— start of DATASET RECORDS —

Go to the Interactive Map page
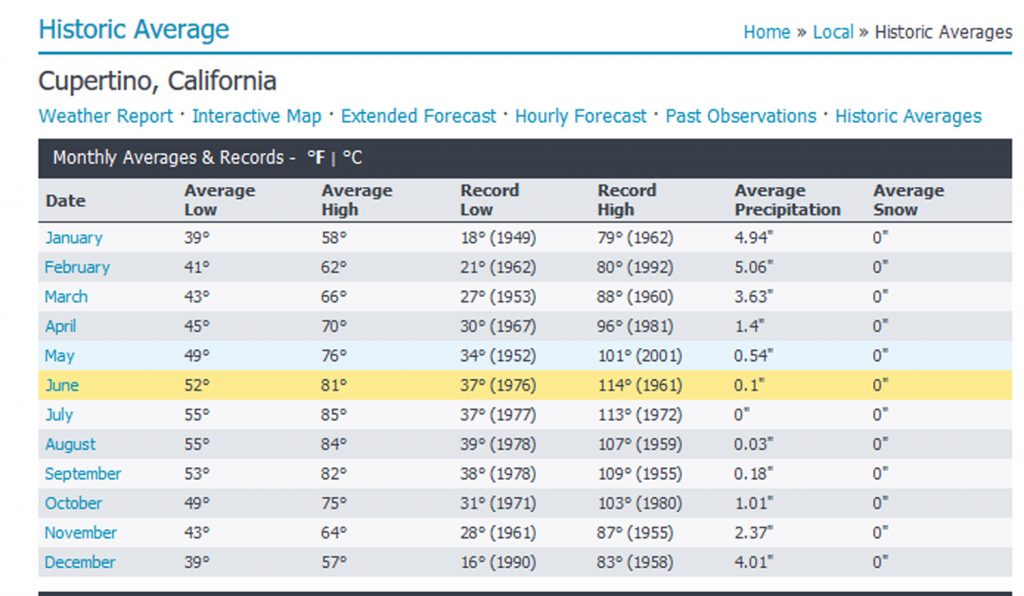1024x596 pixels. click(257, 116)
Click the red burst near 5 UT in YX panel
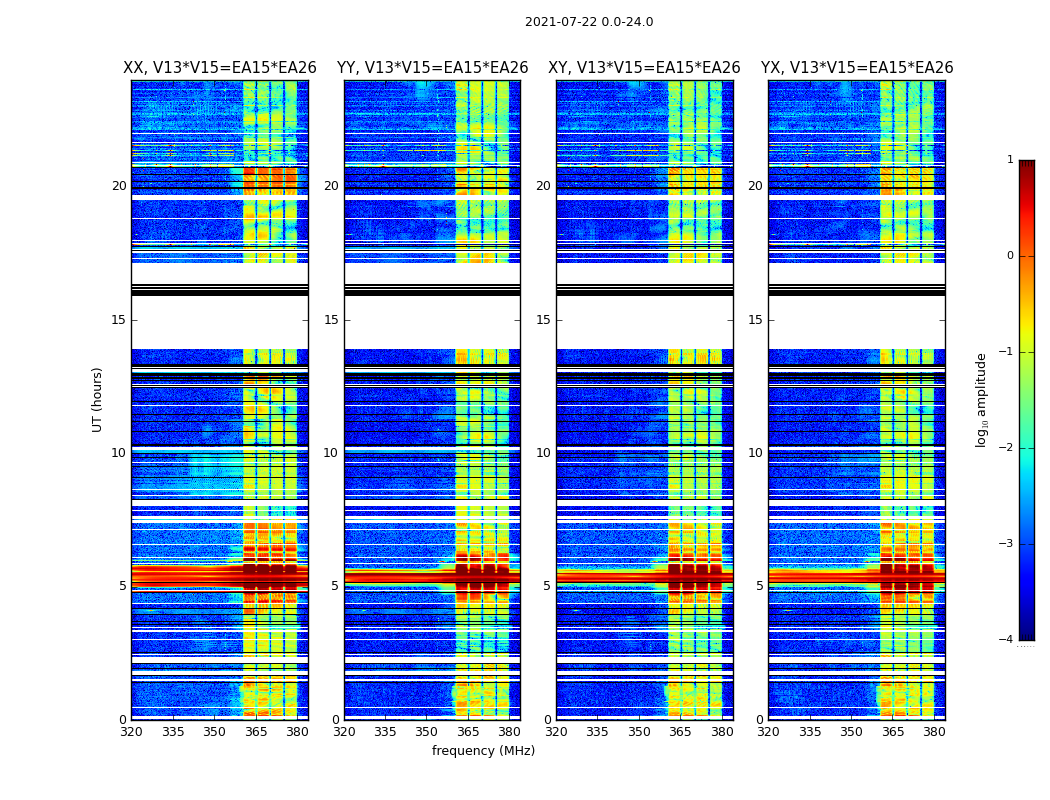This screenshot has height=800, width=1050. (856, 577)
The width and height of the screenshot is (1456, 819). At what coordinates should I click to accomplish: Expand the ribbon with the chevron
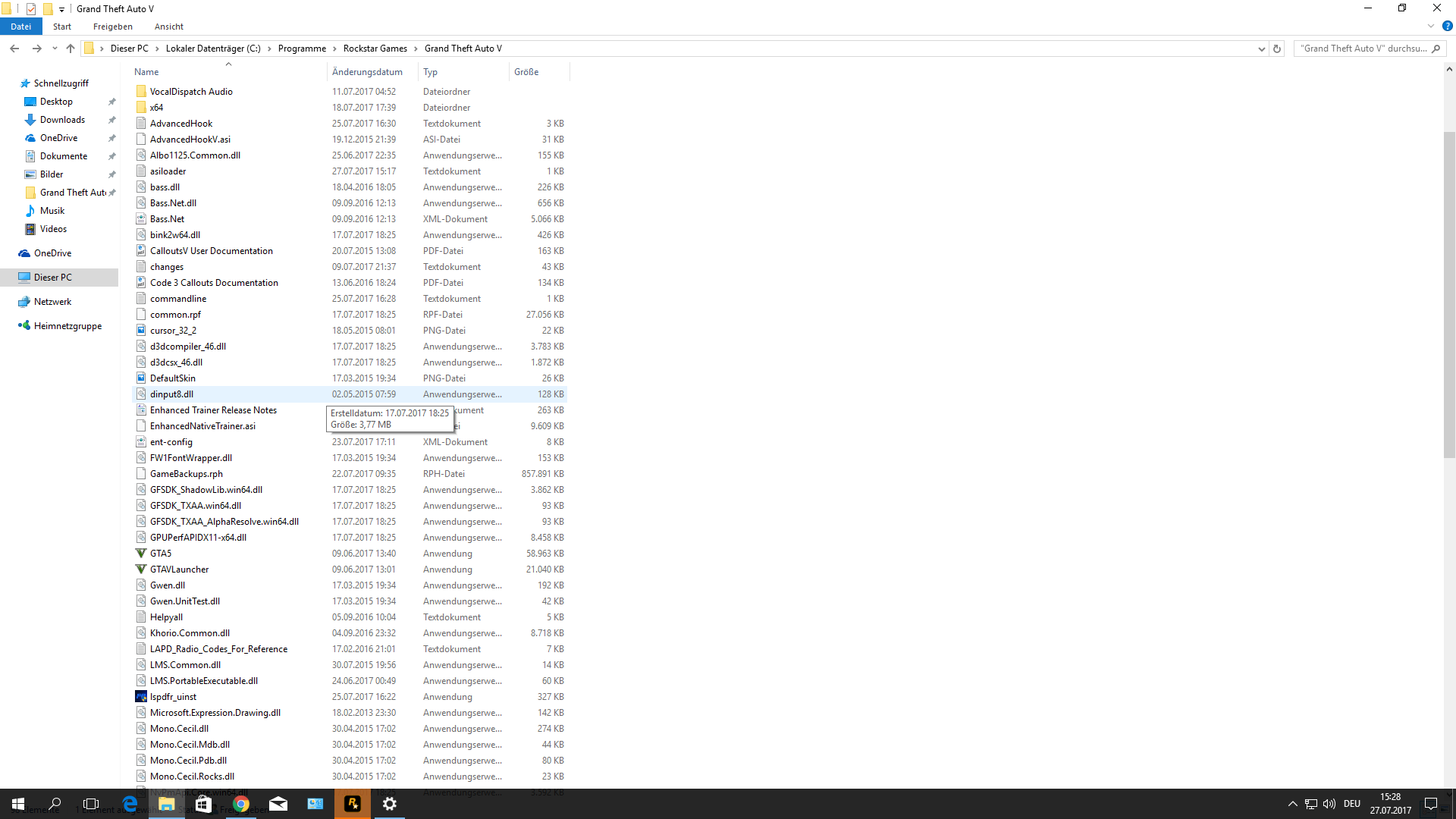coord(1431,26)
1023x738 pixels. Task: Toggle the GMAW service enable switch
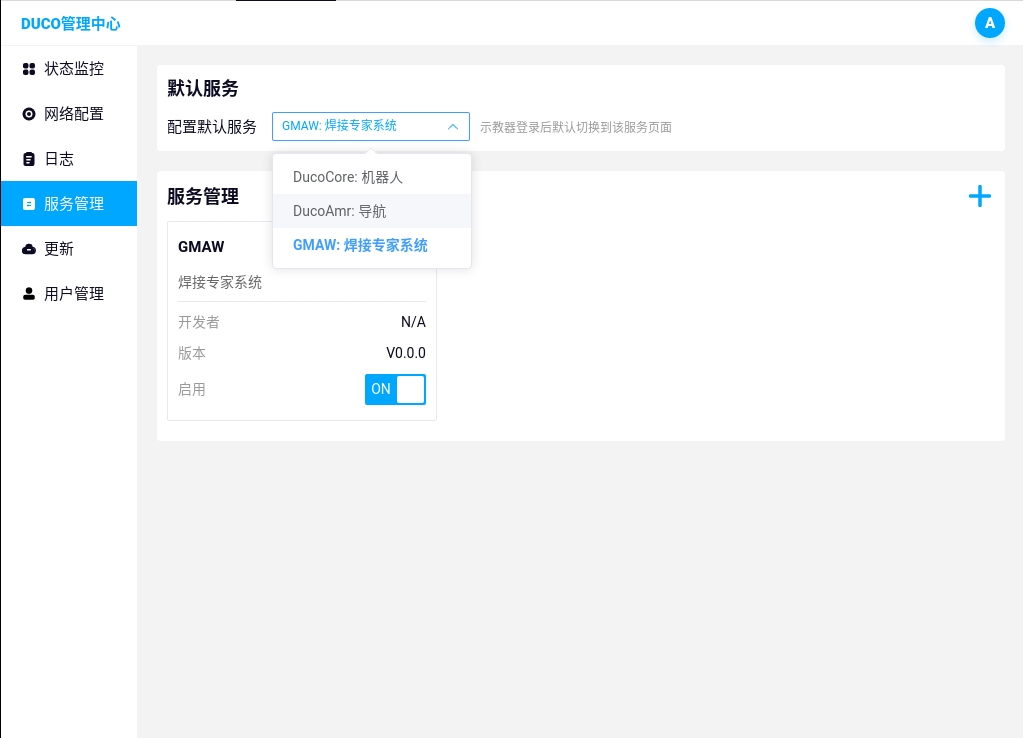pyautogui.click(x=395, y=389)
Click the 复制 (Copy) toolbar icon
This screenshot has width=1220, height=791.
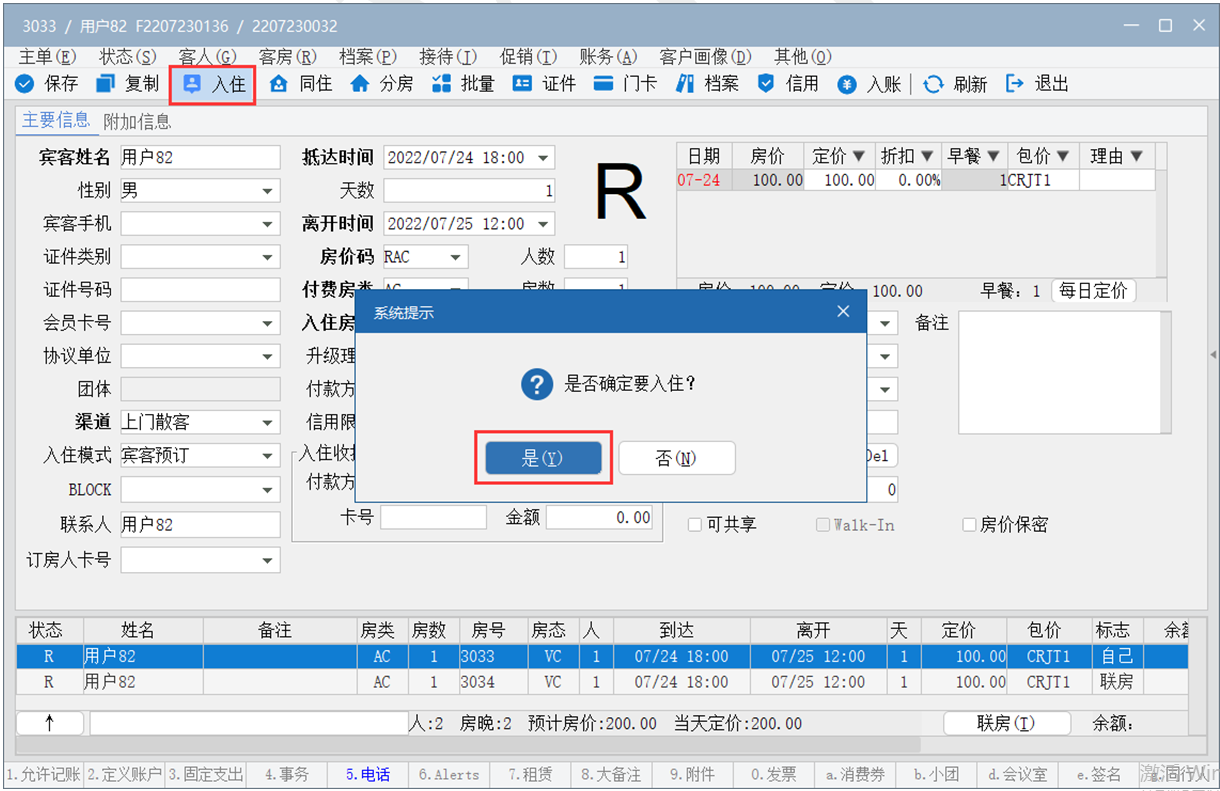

— end of DATASET RECORDS —

| TASK |
Rewrite the records above as a JSON list of strings, one string for each line and no blank lines. Leave the pictures out.

| OUTPUT BELOW |
[
  "Go to the Interactive Map page",
  "1024x596 pixels. click(257, 116)",
  "Click the red burst near 5 UT in YX panel",
  "This screenshot has height=800, width=1050. (856, 577)",
  "The width and height of the screenshot is (1456, 819). At what coordinates should I click to accomplish: Expand the ribbon with the chevron",
  "coord(1431,26)",
  "1023x738 pixels. Task: Toggle the GMAW service enable switch",
  "pyautogui.click(x=395, y=389)",
  "Click the 复制 (Copy) toolbar icon",
  "This screenshot has width=1220, height=791."
]